1. Showcase of my best blog questions/ comments
My Best Post: My Flag on the Moon
My Best Comment: Response to Anky’s Hackers of Pittsburgh
My Next Best Post: Back in the Good Ol’ Days
2. Reflection on my blog posts and writing about “making” online
The areas I wished to improve identified in My Midterm Blog Portfolio included developing deeper, more analytical questions in my posts and using the wealth of media that can be found on the web. After analyzing my selected posts, I feel that I have improved in both areas. In the post Back in the Good Ol’ Days, the question I pose about the effect that the Internet had on the Internet. This question requires more than a simple yes or no, to properly answer it one needs to analyze both how the Internet reduces workload, and how dependent people are on it. Also, in all of my posts after the Midterm Portfolio, I included at least a picture to either symbolize the major theme behind my post or to attract my peers into reading what I wrote.
On top of improving in the areas I set out to achieve, there are some things I believe I do well in general. For example, after reading my own posts I feel that my tone got across well.
In My Flag on the Moon, I believe my tone was filled with pride and excitement adding to the meaning I was trying to get across in my post. I believe tone has always been important, especially after analyzing James Fallows and feeling his tone “drip from the pages.”
An area still slacking in my blogging work is commenting on my peers’ posts. I find them to be a bit dry, like telling too much of a story and not enough analysis. If required to continue to blog, this would be my major point of concern. You (Dr. Vee) stressed at the beginning of the semester that the blog should flow, the comments on a post do not always have to linearly stem from the post. I did not do the best job of building on to the post, similar to how my writing was at the beginning of the year, very “linear” with no argument being built throughout.
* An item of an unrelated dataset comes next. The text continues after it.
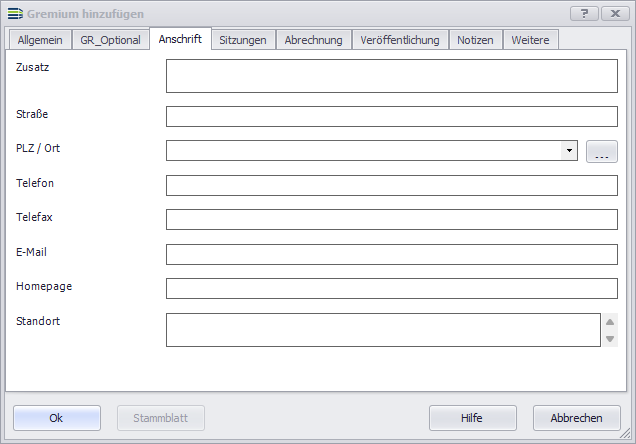This screenshot has height=444, width=636.
Task: Expand the PLZ / Ort dropdown
Action: pyautogui.click(x=569, y=151)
After going on boingboing.net, I found a fitting post for this
assignment titled the Sunset of a Blog. The post focused on the end of a man’s blog, after the niche it once filled was no longer present. Glenn Fleishman’s blog was based on Wi-Fi hotspots, a new and exciting idea a short ten years ago. The creator of the blog wrote about how his blog once affected those involved in the computer industry. By being able to freely access his blog, people in the technology industry were influenced to continue to make. To give an example, Gizmodo– a well-known gadget site– was created after its makers read Fleishman’s blog and thought that they should do something like this, but with gadgets. It is this power of online communication– the power to quickly spawn new ideas– that fuels the maker community. I believe that the maker community is reliant on the online availability of ideas, to make new and innovative things
I believe my blog can be seen as an analogous to the work of a maker. Our class time discussions or assigned materials to read are the available, accessible, and common work makers rely on. In my blogs I attempted to put my own spin on the material, interpreting or looking at it from a different direction similar to how a maker will hack a old item to make a new one . Over time, I also learned how to effectively state my ideas online. In the beginning my posts were boring paragraphs, I simply did not know what I was doing. Here at the end of my blogging experience for this class, I feel that I have become a much better online communicator by utilizing different media sources and new writing styles.